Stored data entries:
*-*-*
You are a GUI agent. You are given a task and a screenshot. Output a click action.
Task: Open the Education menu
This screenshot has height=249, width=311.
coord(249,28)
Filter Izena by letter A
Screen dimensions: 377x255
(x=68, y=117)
*-*-*
— How to complete this task —
All of the entries above need to be reproduced verbatim.

— Solution to the problem —
You are a GUI agent. You are given a task and a screenshot. Output a click action.
Task: Open the Education menu
This screenshot has height=249, width=311.
coord(249,28)
Filter Izena by letter A
Screen dimensions: 377x255
(x=68, y=117)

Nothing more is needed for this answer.